Un appello a Governo e Parlamento per estendere i benefici della Legge Smuraglia

Approvata il 13 aprile 2026 dal Consiglio Comunale di Torino all’unanimità (29 voti favorevoli su 29 consigliere e consiglieri presenti) una mozione (prima firmataria: Maria Grazia Grippo – PD) che invita sindaco e Giunta Comunale a farsi promotori verso il Governo per estendere i benefici della Legge n°. 193 del 22 giugno 2000 (“Legge Smuraglia”) anche alle lavoratrici e ai lavoratori condannati o internati ammessi alle misure alternative alla detenzione.

L’atto li invita inoltre a farsi parte attiva presso le realtà imprenditoriali al fine di prevedere azioni di sensibilizzazione per promuovere e favorire l’inserimento socio-lavorativo delle persone soggette a restrizioni della libertà personale.

Il documento è stato presentato nella seduta del 16 gennaio 2026 delle Commissioni Legalità e Terza, presieduta da Luca Pidello (PD).

Vogliamo aumentare le opportunità per le persone prive delle libertà personale – ha spiegato in aul la proponente – così da agevolare il percorso di ri-socializzazione.
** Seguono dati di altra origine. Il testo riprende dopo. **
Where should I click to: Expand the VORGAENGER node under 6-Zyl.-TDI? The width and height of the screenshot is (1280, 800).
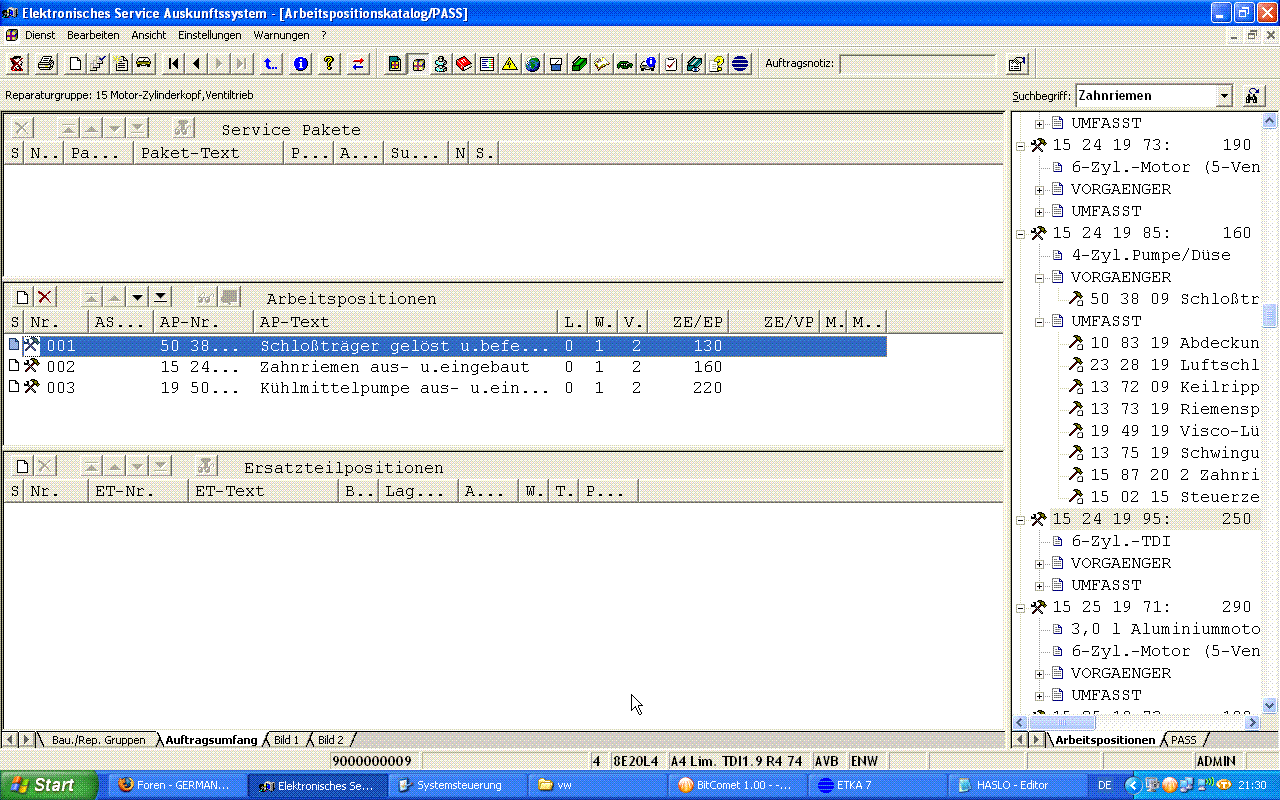click(x=1040, y=563)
È un investimento sulla sicurezza collettiva – ha aggiunto Maria Grazia Grippo – come confermano i dati sulla recidiva, che crolla sotto il 10% per chi svolge un percorso lavorativo qualificato.

Nel dibattito in Sala Rossa, Luca Pidello (PD) ha ribadito che si tratta di una proposta di buon senso, che interviene su una legge già esistente e che funziona bene.

Pieno sostegno all’atto è stato offerto anche da Sara Diena (Sinistra Ecologista), che ha evidenziato l’alto tasso di suicidi in carcere, e da Elena Apollonio (Alleanza dei Democratici – DemoS), che ha rimarcato il gran lavoro svolto in Commissione Legalità, anche con la Garante dei detenuti.

Per Pietro Abbruzzese (Torino Bellissima) è importante però tenere conto anche delle differenze di sesso, prestando attenzione alle esigenze delle donne, spesso più penalizzate in carcere.

È un atto di civiltà, ispirato ai valori della nostra Costituzione – ha ribadito Ivana Garione (Moderati).